A: No. Blanket bans and boycotts may seem ethically appealing from afar, but their real-world consequences—especially in Southeast Asia—can be devastating for elephants, mahouts, and local communities alike.
This question often emerges from well-intentioned concern, especially among tourists and activists responding to viral images or exposés. But beneath the surface lies a deeper problem: a tendency to judge complex human–elephant relationships through Western-centric ideals of “purity,” “freedom,” and “non-contact.” These ideals often overlook the lived realities of elephant care, the economic conditions of rural Southeast Asia, and the deep cultural ties between people and elephants.
Let’s look at this question through three ethical frameworks:
1. Animal Welfare: Focus on Conditions, Not Categories
From an animal welfare perspective, the key concern is not whether elephants are interacting with humans, but under what conditions those interactions take place.

_Excerpted data:_
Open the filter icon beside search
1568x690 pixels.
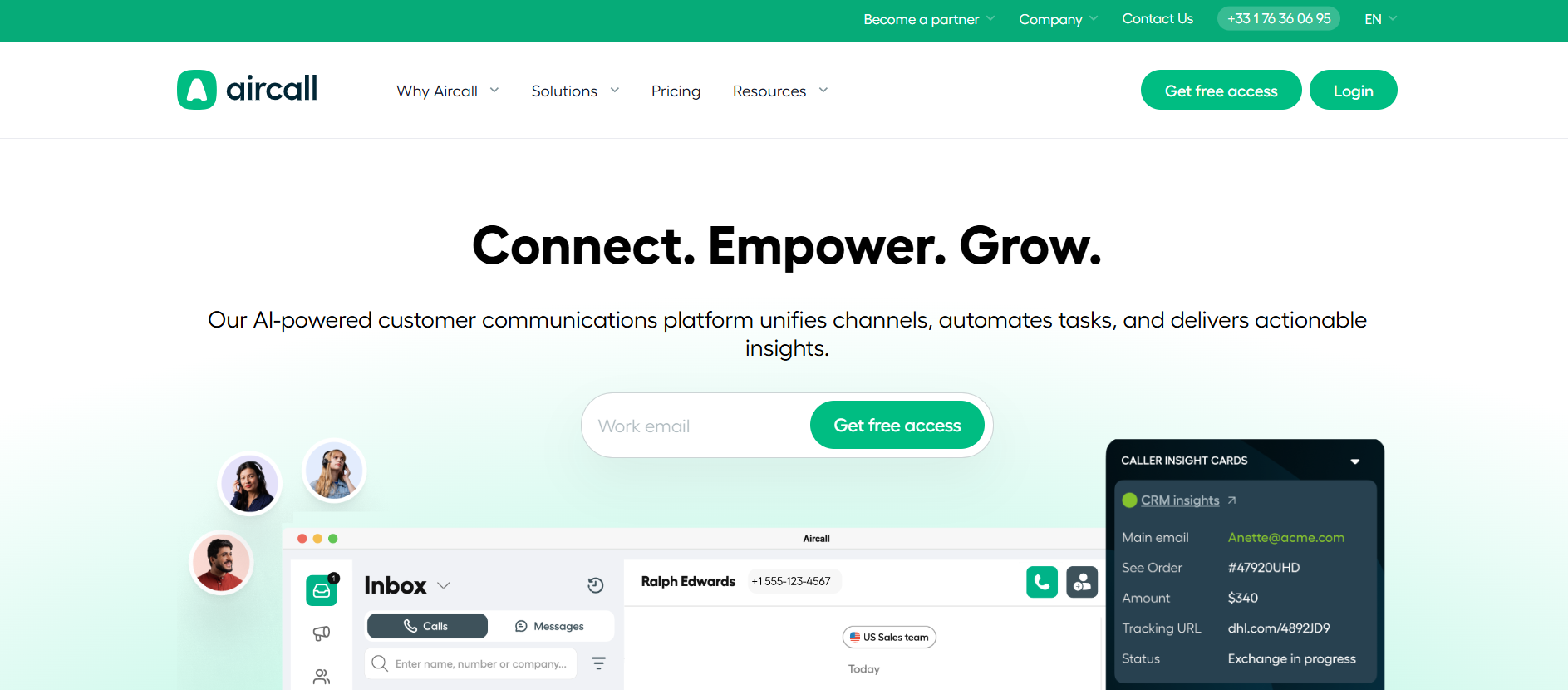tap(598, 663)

---

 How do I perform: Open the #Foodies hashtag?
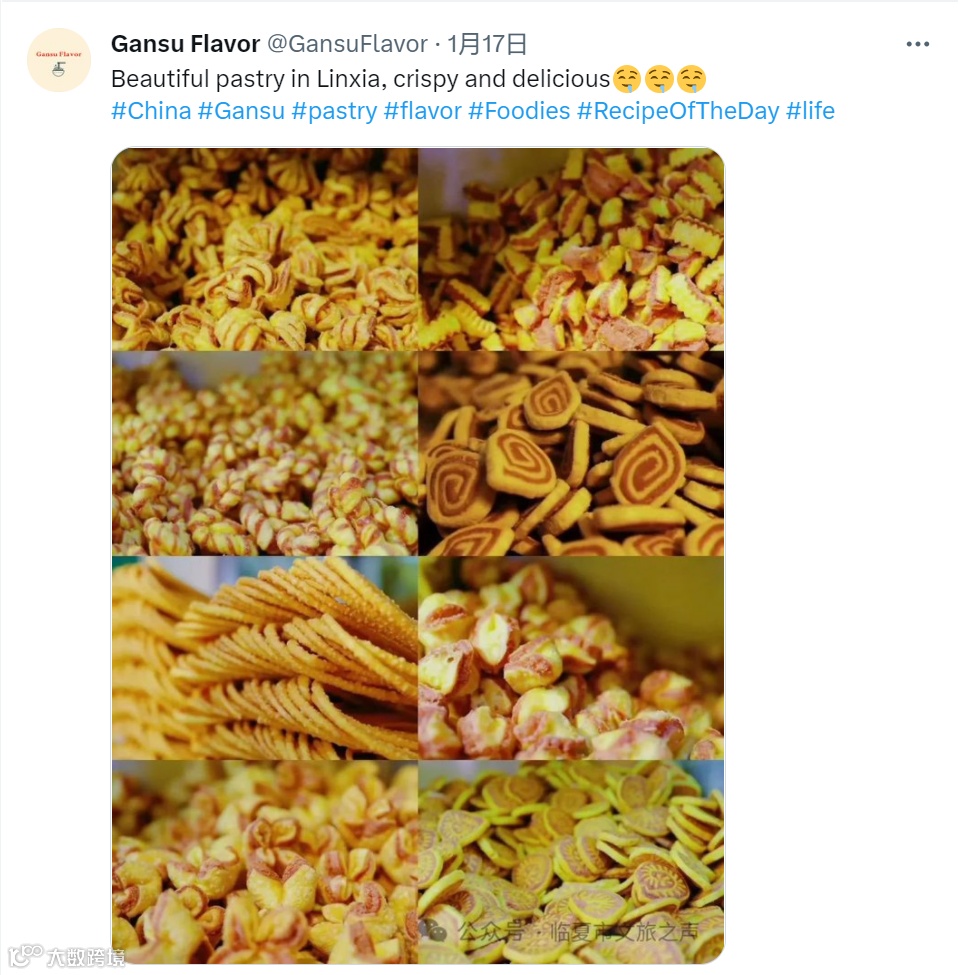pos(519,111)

_Task set:_
a – Say whether each statement agrees with the text on elephant tourism bans, answering yes or no and quoting the words of the text that decide it: (i) The text holds that blanket bans can have devastating consequences in Southeast Asia. (ii) The text proposes four ethical frameworks for examining the question. (iii) From an animal welfare perspective, the text treats whether elephants interact with humans at all as the key concern.
b – Rewrite the text on elephant tourism bans from "A: No. Blanket" up to and including "local communities alike.", swapping "local communities" for "rural villages".
c – Write the next part of the text on elephant tourism bans, picking up after its final sentence.

_Written answers:_
a –
(i) Yes: "their real-world consequences—especially in Southeast Asia—can be devastating for elephants, mahouts, and local communities alike."
(ii) No: "Let’s look at this question through three ethical frameworks:"
(iii) No: "the key concern is not whether elephants are interacting with humans, but under what conditions those interactions take place."

b –
A: No. Blanket bans and boycotts may seem ethically appealing from afar, but their real-world consequences—especially in Southeast Asia—can be devastating for elephants, mahouts, and rural villages alike.

c –
Banning all contact overlooks the reality that responsibly managed interactions can contribute to the elephants’ physical and mental wellbeing, while also financing their care. Research (e.g. Bansiddhi et al., 2019; Suter et al., 2014) shows that when elephants receive regular activity, stimulation, and proper nutrition, they live longer, healthier lives.
Eliminating tourism income without providing sustainable alternatives can lead to far worse outcomes:
- Return to logging (legal or illegal), with harder labor and fewer welfare safeguards
- Sale to private zoos or circuses abroad, further eroding local populations
- Poaching or slaughter for the illegal wildlife trade
Welfare-based ethics emphasize pragmatic reform, not moral panic. Rather than boycott camps, tourists and tour operators should support those working to meet high welfare standards, and help build the economic base for continued improvement.
2. Animal Rights: Rejecting All Use as Exploitation
From an animal rights standpoint, all forms of elephant tourism—including interaction—are seen as inherently exploitative. The emphasis is not on how elephants are treated, but whether they are being used for human ends at all.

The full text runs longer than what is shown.